Intriguing take on “infection horror” genre that ‘takes no prisoners’
|Strawdog Theatre Company presents|
Review by Clint May
Reading the definition of ‘meme,’ it sounds a lot like a virus. It spreads, needs new hosts, takes over entire populations, etc. That concept—of a word or words that can infect a population–takes a horrific turn for a fictional suburb that lends its name, Pontypool. It’s somewhat relatable. If I see another Gangnam Style video parody, I too might turn into a raving lunatic hellbent on destruction. As the presidential debates dominate the news cycles, we are again reminded of the tedium of the meme of ‘sound bites’—those oft parroted reality spinners that turn pundits into mindless zombies hoping to infect a populace. As adapted by the original author Tony Burgess, Pontypool wonders what happens if the sound bites back.

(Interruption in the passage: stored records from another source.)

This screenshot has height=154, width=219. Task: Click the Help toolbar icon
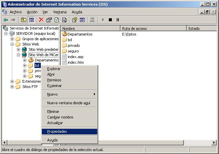point(75,20)
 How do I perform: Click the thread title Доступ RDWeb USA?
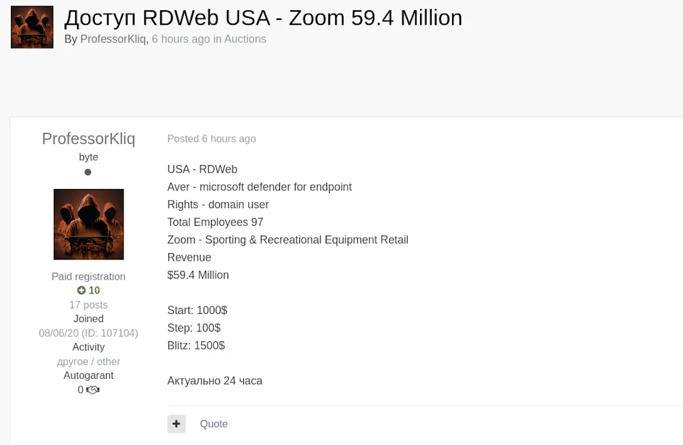tap(262, 18)
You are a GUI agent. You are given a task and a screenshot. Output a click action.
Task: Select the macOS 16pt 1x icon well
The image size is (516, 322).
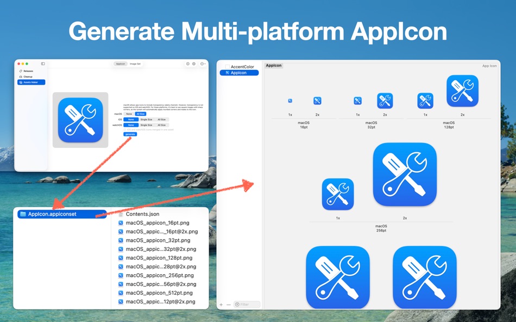(291, 100)
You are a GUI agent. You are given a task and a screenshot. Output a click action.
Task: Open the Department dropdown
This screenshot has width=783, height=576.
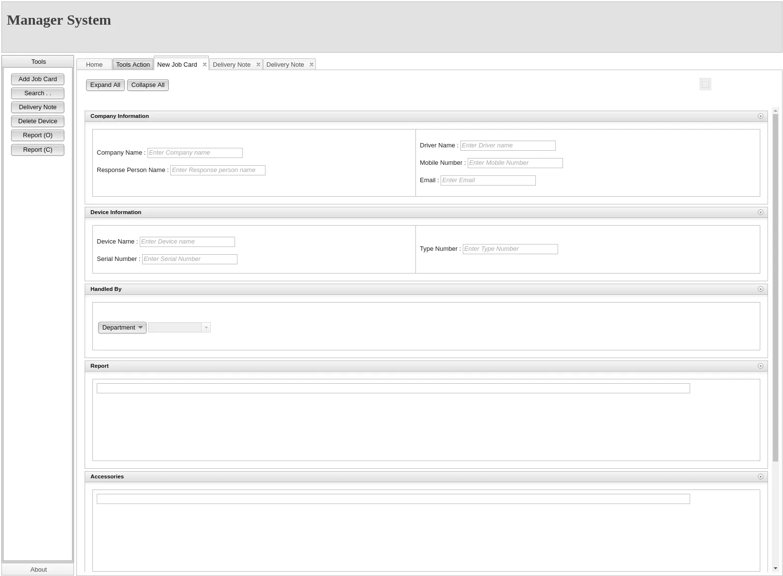122,328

Fallen from big-market graces, morning DJ Grant Mazzy (Jamie Vann), finds himself exiled to Pontypool, Illinois. The biggest news here is a missing cat named Honey. Mazzy wants more. Piss off listeners, bring in a little Norman Mailer (which sets the tone of paranoia nicely), defy the producer (Elizabeth Dowling), and above all—take no prisoners. On a sleepy Valentine’s Day show, Sunshine Chopper Ken (voice of Michael Dailey) calls in a strange occurrence at the offices of Dr. Mendez (Carmine Grisolia): hundreds of people have gathered for unknown reasons when an explosion incites a riot. Holed up in their underground broadcast bunker, they wonder if it could all be a reverse War of the World’s broadcast. When the phones can’t stop ringing, it becomes clear that something strange is happening. With no official story, they can only report. The appearance of a shelter-seeking Dr. Mendez shines some light on the going-ons. When technical director Laurel Ann (Nikki Klix, played by Morgan Gire on the night I viewed) succumbs to the mysterious symptoms overtaking the populace, the three remaining can only retreat to the sound booth and watch and wonder in increasing horror. Intermittent calls from Ken give chilling reports of the outside world. Spiraling out of control, the mystery only grows as reality itself seems to twist apart.

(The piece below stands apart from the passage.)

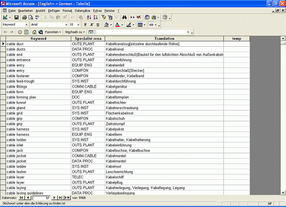
Task: Click the spell check icon
Action: 37,17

It’s a chilling reverse of the old adage “show don’t tell”—by mostly telling and not showing, our imaginations can fill in more horribly than average stagecraft can produce. Hugen Hall’s production—overseen by first time Strawdog director Anderson Lawfer— suffers mostly in the pacing. Sixty minutes is a good time limit on ‘novelty’ productions, but this could use a bit more breathing room for a more tense turning of the screw. If only those frequent black outs would quit interrupting the flow as if it needs commercial breaks. There’s some nice dark humor (Muzak always adds a sinister flavor to horror), and Vann certainly has the right voice and look for a radio personality. Grisolia needs to slow up a bit and dampen the affected accent to make his insights more comprehensible, while his sight-lines for the set need a more well-thought balance to ensure that the single-level of seating all get a good view. Thanks to Netflix, you can watch the 2008 movie, which currently holds a more-than-respectable 83% at rottentomatoes.com. Perhaps because of this, the ending has been drastically changed to allow the theatre to encourage fans of the cult classic to revisit this sleepy hamlet.

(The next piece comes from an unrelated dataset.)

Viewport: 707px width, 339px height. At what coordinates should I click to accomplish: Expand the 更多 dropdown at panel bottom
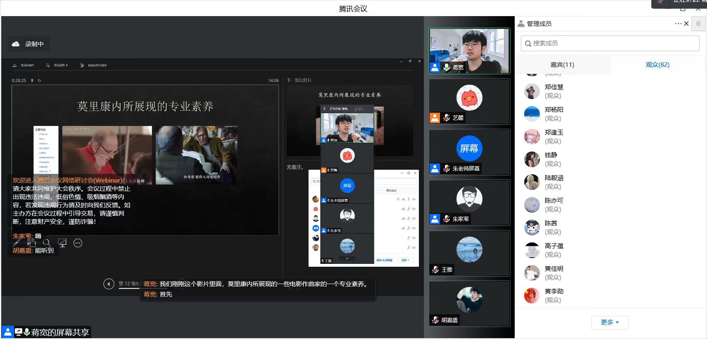610,322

Burgess’ concept has the same sort of sci/fi-horror social commentary subtly threaded in as George A Romero’s Dawn of the Dead, which mocked consumerist culture to famed effect. Pontypool is a potentially chilling illustration of the dangers of repetition without critical thought as a means of enslavement. It’s closer to home than you may think. We’ve all had snippets of songs stuck in our heads, and it’s a little disturbing that scientists call this brain infestation ‘ear worms’ that can occasionally require treatment to subdue. This is a thinking man’s suspense thriller that has a lot of potential, and this production feels one treatment away from being a new suspense classic for the Halloween season. Setting characters in a claustrophobic place is a great trope for ratcheting up the drama. Just don’t do the same to the story.
Pontypool continues through November 4th at Strawdog Theatre, 3829 N. Broadway (map), with performances Fridays and Saturdays 11pm, Sundays 8pm. Tickets are $15, and are available by phone (866-811-4111) or online through OvationTix.com. More info at Strawdog.org. (Running time: 60 minutes, no intermission)
Photos by Tom McGrath
behind the scenes
Anderson Lawfer (director); Morgan Gire (stage manager); Jordan Kardasz (lighting); Gregor Mortis (sound); Aly Renee Amidei (costumes); Paige Reilly (props), Carmine Grisolia (set); Josh Sobel (dramaturgy); John Moran (combat); Tom McGrath (photos)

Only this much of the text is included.